Diese Wendung hin zu dem, was du zutiefst liebst, rettet dich.
Rumi
Das große Geschenk eines spirituellen Pfades liegt in dem wachsenden Vertrauen, einen Weg zu wahrer Zuflucht finden zu können. Wir erkennen, dass wir genau dort beginnen können, wo wir sind, inmitten unseres eigenen Lebens, und unter allen Umständen Frieden erfahren können. Selbst in jenen Augenblicken, wo wir meinen, den Boden unter den Füßen zu verlieren – wie bei einem Verlust, der unser Leben für immer verändert –, können wir uns darauf verlassen, den Weg nach Hause zu finden. Dies ist möglich, weil wir mit der zeitlosen Liebe und Bewusstheit in Berührung gekommen sind, die unserem Sein zu eigen sind.
Im Verlauf der Menschheitsgeschichte und in vielen religiösen und spirituellen Traditionen tauchen immer wieder drei archetypische Tore zum universellen Weg des Erwachens auf. Aus meiner Sicht lässt sich der Geist dieser Tore am besten mit den Begriffen Wahrheit, Liebe und Gewahrsein erfassen.
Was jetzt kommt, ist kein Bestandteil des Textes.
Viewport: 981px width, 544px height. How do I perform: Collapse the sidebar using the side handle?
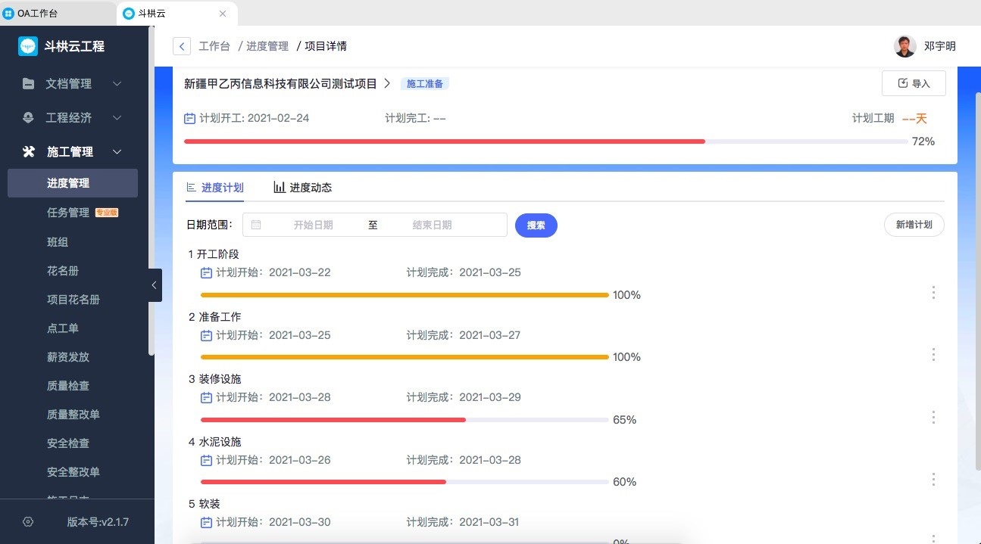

Wahrheit ist die lebendige Wirklichkeit, die sich im gegenwärtigen Augenblick offenbart; Liebe ist das Empfinden von Verbundenheit oder Einheit mit der Gesamtheit des Lebens; und Gewahrsein meint jene stille Wachheit, die den Hintergrund aller Erfahrung bildet; das Bewusstsein, welches diese Worte liest, Geräusche hört, Empfindungen und Gefühle wahrnimmt. Jedes dieser Tore bildet einen wesentlichen Teil dessen, was uns ausmacht; jedes ist eine Zuflucht, denn sie sind immer da, unserem Dasein selbst innewohnend.
Wer mit dem buddhistischen Weg vertraut ist, erkennt diese Begriffe vielleicht wieder. Traditionell lauten sie:
• Zuflucht zu Buddha (dem »Erwachten« oder unserem eigenen reinen Gewahrsein)
• Zuflucht zum Dharma (der Wahrheit des gegenwärtigen Augenblicks; den Lehren; dem Weg)
• Zuflucht zum Sangha (der Gemeinschaft der spirituellen Freunde oder der Liebe)
In den folgenden Kapiteln habe ich diese Tore jedoch so angeordnet, wie sie nach meiner Erfahrung am zugänglichsten sind. Für viele Menschen, vor allem für jene, die Meditation üben, bildet der Kontakt mit der Wahrheit des gegenwärtigen Augenblicks die erste Öffnung zu innerer Zuflucht. Für andere ist es das Erwachen der Liebe. Wenn wir uns mit diesen Toren der Wahrheit und der Liebe vertraut gemacht haben, entsteht daraus eine Hinwendung zu formlosem Gewahrsein. Im Laufe der Zeit wird die Zuwendung zu jedem dieser Tore auf natürliche Weise zu den anderen führen. Sie sind wahrhaft unzertrennlich.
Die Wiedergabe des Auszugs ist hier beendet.